[Brief]:
When you reproduce the entries below, keep each one exact and drop any pictures.

[Provided records]:
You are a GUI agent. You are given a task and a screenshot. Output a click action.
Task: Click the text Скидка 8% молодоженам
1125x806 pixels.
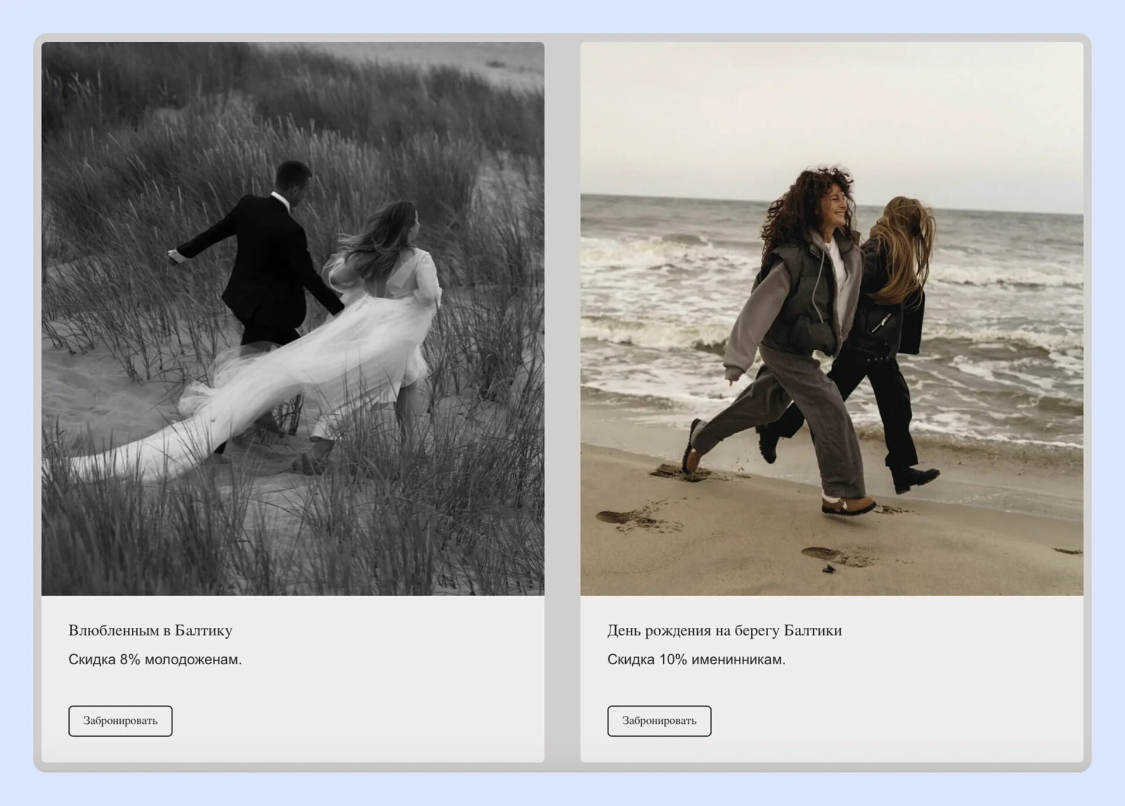point(155,659)
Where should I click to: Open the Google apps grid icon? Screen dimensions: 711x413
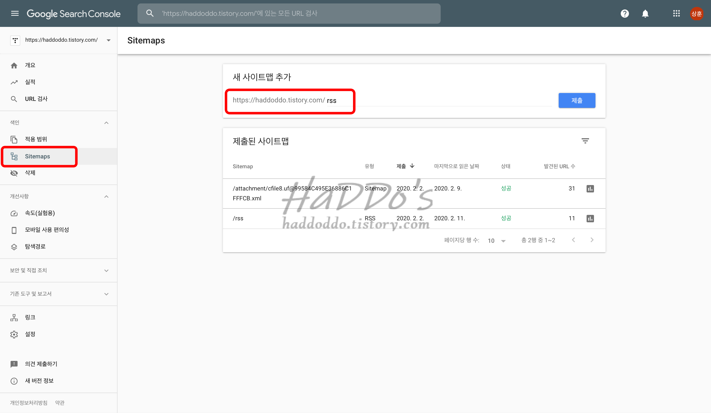(x=676, y=13)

[Solution to the exercise]:
You are a GUI agent. You are given a task and a screenshot. Output a click action.
Task: Click the text Скидка 8% молодоженам
1125x806 pixels.
point(155,659)
Where should I click to: Open the Google apps grid icon? Screen dimensions: 711x413
(x=676, y=13)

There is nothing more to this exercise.